The Weight $ W_{hq}\in R^{2h*q} $ and the Biases $ B_{q}\in R^{1*q}$ are the model parameters of the output layer. The number of hidden units in different directions can also be different.

The input data is $ x_{t} $ encoded by one-hot. If the model input data involves M knowledge components (such as knowledge points), each question has two results 0, 1 (corresponding to error and correct respectively), then the model input length is 2M. For example, suppose the knowledge component of a topic is i. If the answer is correct, the $(i+1)^{th}$ bit of the corresponding input is 1 and the remaining positions are 0; if the answer is wrong, the $i^{th}$ bit is 1 and the remaining positions are 0. The output of the model is $ y_{t} $, and the length is M, which corresponds to the degree of mastery of each knowledge component (corresponding to the correctness of the questions corresponding to the knowledge component).

4 Experiment

4.1 Datasets

The problem with the Skill Builder problem set is based on specific skills, and the question can have multiple skill tags.

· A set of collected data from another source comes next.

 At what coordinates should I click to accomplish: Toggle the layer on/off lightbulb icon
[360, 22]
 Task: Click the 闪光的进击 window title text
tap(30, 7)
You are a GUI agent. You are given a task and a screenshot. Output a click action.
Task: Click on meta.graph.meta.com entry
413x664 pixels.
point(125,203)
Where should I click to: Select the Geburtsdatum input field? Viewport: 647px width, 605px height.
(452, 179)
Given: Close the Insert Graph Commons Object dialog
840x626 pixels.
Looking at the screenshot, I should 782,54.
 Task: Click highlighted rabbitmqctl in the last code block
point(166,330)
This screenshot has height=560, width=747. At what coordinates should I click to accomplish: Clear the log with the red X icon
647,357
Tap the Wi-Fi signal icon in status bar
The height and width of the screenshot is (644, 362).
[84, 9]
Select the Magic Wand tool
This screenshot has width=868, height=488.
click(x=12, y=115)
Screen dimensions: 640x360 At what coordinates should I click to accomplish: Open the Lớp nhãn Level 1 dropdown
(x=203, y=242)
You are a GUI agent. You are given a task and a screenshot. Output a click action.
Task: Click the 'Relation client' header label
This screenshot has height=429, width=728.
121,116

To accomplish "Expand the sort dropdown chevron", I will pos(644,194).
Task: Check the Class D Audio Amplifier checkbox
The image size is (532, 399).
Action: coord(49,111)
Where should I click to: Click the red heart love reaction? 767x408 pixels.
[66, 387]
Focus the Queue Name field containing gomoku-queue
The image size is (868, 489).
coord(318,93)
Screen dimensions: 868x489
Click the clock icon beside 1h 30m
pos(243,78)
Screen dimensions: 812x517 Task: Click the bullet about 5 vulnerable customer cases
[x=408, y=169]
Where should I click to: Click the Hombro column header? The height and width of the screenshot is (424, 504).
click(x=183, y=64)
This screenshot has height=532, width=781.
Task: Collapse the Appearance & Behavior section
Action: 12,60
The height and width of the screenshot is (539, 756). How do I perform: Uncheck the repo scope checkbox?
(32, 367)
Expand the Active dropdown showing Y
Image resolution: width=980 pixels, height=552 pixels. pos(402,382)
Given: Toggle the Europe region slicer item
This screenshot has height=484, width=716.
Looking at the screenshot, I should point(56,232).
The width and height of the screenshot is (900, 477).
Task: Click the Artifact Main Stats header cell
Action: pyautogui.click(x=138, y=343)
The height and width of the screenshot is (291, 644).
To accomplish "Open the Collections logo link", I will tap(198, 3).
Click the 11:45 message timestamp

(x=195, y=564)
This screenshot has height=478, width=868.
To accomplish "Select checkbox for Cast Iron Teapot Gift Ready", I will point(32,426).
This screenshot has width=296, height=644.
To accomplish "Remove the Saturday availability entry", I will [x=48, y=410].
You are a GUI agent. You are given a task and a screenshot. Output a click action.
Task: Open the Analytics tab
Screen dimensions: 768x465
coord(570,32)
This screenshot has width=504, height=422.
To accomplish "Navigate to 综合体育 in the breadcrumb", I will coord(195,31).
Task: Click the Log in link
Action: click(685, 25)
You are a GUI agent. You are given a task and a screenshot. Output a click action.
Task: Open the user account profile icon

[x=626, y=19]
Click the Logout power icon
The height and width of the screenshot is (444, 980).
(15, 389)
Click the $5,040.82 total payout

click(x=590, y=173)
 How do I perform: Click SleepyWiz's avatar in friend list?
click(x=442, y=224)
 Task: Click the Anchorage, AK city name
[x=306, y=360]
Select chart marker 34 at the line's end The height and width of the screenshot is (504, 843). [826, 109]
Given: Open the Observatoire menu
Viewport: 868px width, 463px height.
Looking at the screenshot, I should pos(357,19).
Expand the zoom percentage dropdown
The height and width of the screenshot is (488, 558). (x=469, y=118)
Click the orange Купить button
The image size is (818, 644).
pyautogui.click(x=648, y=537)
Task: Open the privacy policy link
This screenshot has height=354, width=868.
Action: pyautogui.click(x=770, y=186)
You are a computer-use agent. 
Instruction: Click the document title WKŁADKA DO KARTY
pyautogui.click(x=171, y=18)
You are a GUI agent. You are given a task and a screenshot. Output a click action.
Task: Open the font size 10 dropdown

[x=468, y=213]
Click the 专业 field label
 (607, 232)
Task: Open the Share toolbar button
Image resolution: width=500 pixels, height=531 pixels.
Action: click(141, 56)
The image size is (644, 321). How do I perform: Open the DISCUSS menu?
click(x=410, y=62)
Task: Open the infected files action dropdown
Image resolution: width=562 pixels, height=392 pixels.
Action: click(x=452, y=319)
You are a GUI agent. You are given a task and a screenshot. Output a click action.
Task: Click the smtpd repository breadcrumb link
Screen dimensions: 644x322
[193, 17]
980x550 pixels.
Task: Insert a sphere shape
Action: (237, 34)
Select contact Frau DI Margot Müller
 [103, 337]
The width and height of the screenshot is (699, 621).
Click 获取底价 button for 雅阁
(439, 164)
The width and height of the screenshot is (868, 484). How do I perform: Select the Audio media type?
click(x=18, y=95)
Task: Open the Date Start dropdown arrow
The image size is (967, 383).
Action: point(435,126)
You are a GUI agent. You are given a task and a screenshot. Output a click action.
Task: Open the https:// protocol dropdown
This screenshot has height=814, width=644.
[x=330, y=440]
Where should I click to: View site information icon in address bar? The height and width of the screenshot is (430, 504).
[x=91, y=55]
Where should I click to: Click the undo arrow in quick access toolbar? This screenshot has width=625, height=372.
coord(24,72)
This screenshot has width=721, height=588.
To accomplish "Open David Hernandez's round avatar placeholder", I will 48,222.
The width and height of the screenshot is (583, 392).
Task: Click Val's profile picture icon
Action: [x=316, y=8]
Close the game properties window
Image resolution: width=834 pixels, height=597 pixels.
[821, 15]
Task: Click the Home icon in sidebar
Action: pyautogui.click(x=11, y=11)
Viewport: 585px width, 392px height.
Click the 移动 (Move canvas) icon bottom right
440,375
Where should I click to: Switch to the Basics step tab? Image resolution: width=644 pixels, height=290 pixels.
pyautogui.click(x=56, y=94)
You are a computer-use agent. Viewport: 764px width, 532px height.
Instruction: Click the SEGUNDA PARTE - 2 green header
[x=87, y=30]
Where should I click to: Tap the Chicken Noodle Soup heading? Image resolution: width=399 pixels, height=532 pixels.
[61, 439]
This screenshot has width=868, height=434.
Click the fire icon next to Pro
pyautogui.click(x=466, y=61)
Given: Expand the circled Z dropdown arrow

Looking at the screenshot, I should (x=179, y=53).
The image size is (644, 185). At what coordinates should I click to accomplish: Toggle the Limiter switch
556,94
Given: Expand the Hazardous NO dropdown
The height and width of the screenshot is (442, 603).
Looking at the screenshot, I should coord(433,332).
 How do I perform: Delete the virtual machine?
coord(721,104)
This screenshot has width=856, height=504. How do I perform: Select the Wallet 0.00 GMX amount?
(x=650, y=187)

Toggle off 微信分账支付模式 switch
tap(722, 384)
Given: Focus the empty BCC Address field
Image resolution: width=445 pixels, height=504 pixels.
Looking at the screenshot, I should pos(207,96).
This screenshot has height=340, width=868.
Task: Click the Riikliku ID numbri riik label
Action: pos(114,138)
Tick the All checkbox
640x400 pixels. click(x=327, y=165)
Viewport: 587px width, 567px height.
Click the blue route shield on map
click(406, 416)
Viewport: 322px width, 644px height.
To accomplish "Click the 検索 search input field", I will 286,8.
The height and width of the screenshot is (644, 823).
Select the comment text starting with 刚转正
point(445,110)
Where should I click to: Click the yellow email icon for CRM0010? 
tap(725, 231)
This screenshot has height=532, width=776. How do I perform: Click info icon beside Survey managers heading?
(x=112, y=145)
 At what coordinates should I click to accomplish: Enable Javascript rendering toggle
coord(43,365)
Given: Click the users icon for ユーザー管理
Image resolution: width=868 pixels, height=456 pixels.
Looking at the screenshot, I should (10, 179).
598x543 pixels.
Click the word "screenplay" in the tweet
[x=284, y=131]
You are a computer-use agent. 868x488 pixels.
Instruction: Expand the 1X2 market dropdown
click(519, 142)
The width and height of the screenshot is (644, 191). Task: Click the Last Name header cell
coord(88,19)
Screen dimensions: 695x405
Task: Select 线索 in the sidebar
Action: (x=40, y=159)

Students must answer three questions correctly to complete the assignment. If the student uses a guide (“Prompt” or “Resolve this issue as a step”), the issue will be flagged as incorrect.

We observed that the proportion of a few abnormal student data in the raw data was too high, and there was about 20% duplicate data in the ASSISTments data set. And when the problem involves multiple knowledge points, the same problem exists in the case of reusing data. So we cleaned the data and got a new data as input to our model. The statistics of the datasets are shown in Table 1.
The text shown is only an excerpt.